___ SOURCE DOCUMENT ___

# SPDX-License-Identifier: Apache-2.0
# GeoPrior-v3
# Copyright (c) 2026-present
# Author: LKouadio <https://lkouadio.com>

"""
Read forecast reliability with ``plot_reliability_diagram``
===========================================================

This lesson explains how to use
``geoprior.plot.forecast.plot_reliability_diagram`` when you want a
direct visual answer to a simple question:

*Do the forecast probabilities or forecast quantiles behave like they
claim?*

Why this function matters
-------------------------
A probabilistic forecast is useful only when its probabilities are
trustworthy.

That trust can fail in two different ways:

- **quantile forecasts** may be too narrow or too wide, so a nominal
  90th percentile does not really contain about 90 percent of the
  observations below it,
- **probability forecasts** may look confident while systematically
  overpredicting or underpredicting event frequency.

This helper gives one of the clearest first-pass calibration checks in
the whole plotting stack. It accepts either:

- a forecast table with quantile columns such as
  ``subsidence_q10``, ``subsidence_q50``, ``subsidence_q90`` together
  with an actual column, or
- a forecast table with a direct probability column and a binary event
  column.

___

WORK TO COMPLETE:
1. In the reliability diagram lesson, which example quantile column names are given?
2. Carry on writing the lesson on ``plot_reliability_diagram`` from the point where it stops.
The data after this text has nothing to do with the work here.

___ DATA SEGMENT ___

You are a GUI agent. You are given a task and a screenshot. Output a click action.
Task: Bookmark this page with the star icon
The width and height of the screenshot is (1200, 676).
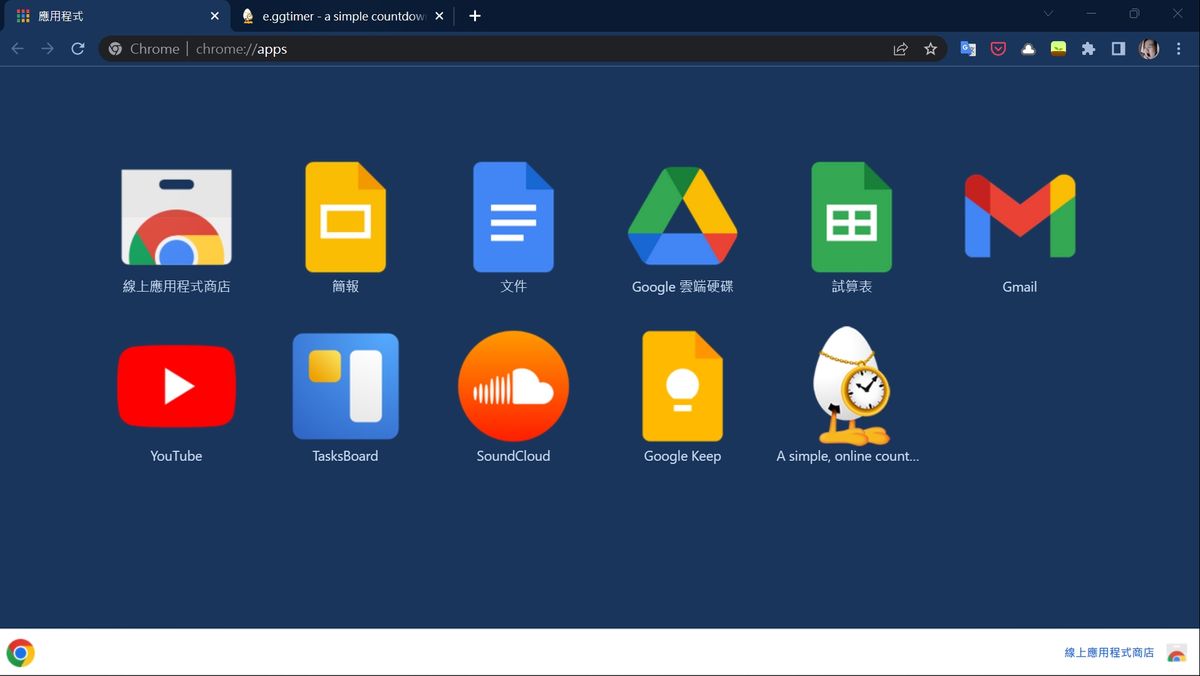tap(930, 49)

___

EXERCISE RESPONSES:
1. ``subsidence_q10``, ``subsidence_q50`` and ``subsidence_q90``.

2.
This page is written as a **teaching guide**, not only as an API demo.
We will start with the expected input layout, read a quantile-based
reliability diagram, then move to a direct probability example, and end
with a short checklist for adapting the helper to your own saved
forecast table.
"""

import matplotlib.pyplot as plt
import numpy as np
import pandas as pd

from geoprior.plot.forecast import plot_reliability_diagram

pd.set_option("display.max_columns", 20)
pd.set_option("display.width", 110)
pd.set_option(
    "display.float_format",
    lambda v: f"{v:0.4f}",
)


# %%
# What this function expects
# --------------------------
#
# ``plot_reliability_diagram`` works on one or more forecast tables.
# The accepted input styles are flexible:
#
# - one DataFrame,
# - multiple DataFrame arguments,
# - a list of DataFrames,
# - or a dict that maps model names to DataFrames.
#
# The helper supports **two workflows**:
#
# 1. **quantile reliability**
#
#    You provide:
#
#    - ``quantiles=[...]``
#    - ``q_prefix='subsidence'`` (or another prefix)
#    - ``actual_col='subsidence_actual'``
#
#    Then the function looks for columns such as
#    ``subsidence_q10``, ``subsidence_q50``, and so on.
#
# 2. **probability reliability**
#
#    You provide:
#
#    - ``prob_col='p_event'``
#    - ``actual_col='event_flag'``
#
#    Then the function bins the probability forecasts and compares the
#    empirical event rate to the nominal probability scale.
#
# A simple reading rule is:
#
# - curves closer to the diagonal indicate better calibration,
# - curves systematically above or below the diagonal indicate bias or
#   miscalibration,
# - and reliability should be read together with sharpness-oriented
#   tools such as WIS or interval-width plots, not in isolation.


# %%
# Build a small quantile-forecast example
# ---------------------------------------
#
# We begin with a quantile-based forecast table because it is the most
# common calibration situation in subsidence and related forecasting
# workflows.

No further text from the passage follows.